Transportation completely sucks.
I just got out of a bus with 12 seats on it. There were 25 people on it. There were two chickens and probably 20 kilo’s of rancid butter. Here’s a quck letter:
It’s ok to open the windows on the bus. I promise you won’t die from the wind. I promise it’s not that cold. Currently, sweat is running down my lower back and into the danger zone. My sweat is sweating. Fresh air is nothing to be scared of. Tuberculosis is. As much as I like saunas and the smell of chicken feces, can we please crack the window’s for 2 minutes? I will love you forever.
There is no average day.
Last week, my Tuesday was crazy. I had a meeting with the tourism office about making them a website. I taught a man how to make guacemole and tortillas which he will sell in his store. I played basketball, added a layer to a clay oven and worked on the newsletter I am writing for Peace Corps.

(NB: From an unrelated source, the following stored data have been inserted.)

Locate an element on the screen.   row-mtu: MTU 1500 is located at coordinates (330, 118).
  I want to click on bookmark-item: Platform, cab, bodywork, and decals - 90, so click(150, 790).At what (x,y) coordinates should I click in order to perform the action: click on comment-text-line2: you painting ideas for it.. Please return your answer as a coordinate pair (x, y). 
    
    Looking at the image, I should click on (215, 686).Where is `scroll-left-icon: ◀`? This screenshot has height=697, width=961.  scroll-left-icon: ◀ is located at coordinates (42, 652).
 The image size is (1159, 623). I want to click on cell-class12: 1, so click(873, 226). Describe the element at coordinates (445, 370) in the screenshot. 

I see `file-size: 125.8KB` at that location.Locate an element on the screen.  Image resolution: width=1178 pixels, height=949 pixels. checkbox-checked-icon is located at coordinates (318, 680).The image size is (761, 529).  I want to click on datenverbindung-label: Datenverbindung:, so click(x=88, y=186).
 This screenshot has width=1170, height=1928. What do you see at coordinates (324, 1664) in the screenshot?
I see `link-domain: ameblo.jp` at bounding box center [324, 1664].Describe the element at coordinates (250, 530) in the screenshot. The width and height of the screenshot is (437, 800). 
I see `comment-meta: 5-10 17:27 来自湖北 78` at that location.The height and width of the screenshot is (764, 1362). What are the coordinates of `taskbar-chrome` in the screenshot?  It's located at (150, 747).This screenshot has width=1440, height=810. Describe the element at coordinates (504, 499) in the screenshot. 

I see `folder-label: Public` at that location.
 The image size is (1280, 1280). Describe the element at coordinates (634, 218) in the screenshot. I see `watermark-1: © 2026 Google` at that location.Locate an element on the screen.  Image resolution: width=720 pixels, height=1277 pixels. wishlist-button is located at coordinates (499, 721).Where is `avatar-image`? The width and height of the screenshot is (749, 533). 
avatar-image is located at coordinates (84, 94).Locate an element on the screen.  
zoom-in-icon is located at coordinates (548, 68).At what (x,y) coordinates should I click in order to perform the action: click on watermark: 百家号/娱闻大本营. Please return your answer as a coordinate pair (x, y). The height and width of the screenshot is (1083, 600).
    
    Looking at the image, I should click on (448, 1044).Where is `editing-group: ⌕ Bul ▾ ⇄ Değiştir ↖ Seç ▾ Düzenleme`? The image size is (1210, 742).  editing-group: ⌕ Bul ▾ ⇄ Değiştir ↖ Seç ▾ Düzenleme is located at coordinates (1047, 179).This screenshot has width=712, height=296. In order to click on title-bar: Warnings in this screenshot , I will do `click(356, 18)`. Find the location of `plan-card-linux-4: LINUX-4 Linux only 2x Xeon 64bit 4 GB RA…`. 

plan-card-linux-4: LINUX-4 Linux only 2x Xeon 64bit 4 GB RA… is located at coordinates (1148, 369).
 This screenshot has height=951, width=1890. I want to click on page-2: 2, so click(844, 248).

The next day? I slept in, watched a silly amount of the show ‘Dexter’ and checked my fantasy baseball team while the internet was up. Yeah, I’m cool.
There will be times when, despite your pictures of you hugging little kids, you just want to tackle one of them and scream, my name is NOT,
“you you you!!!!!, give me money!!!!!!”
In America we ask for the time. Here, we ask for the month. It’s the most obvious difference. The pace of life here is slow, methodical, cyclical. Everything takes a long time. If you aren’t a patient person you will become one.
Life here is completely different. It is another world, lost in space and time. It is hard, and the little annoyances can manifest themselves into a black cloud. They certainly will, but it is important to make note of the small victories and the little moments. When I open my eyes I am reminded of why I am here. Just when I think a kid is running up to me to ask me for money, she tells me that she loves me and blows a kiss. But then I get on a bus and start crying. I’m stuck in the middle of nowhere with a busted engine. It’s getting dark, I have a chicken in my lap and personal space at this point is a distant memory. People are yelling into their cell phones, begging me to speak to them and take them to America. Oh and the only food in the town by the road is Gunfo.
Remember in times like this to take a deep breath. Peace Corps really is a roller coaster. An exhilarating and scary ride that completely sucks and totally kicks ass.
And when you are feeling down, just remember to go outside and let Africa save you.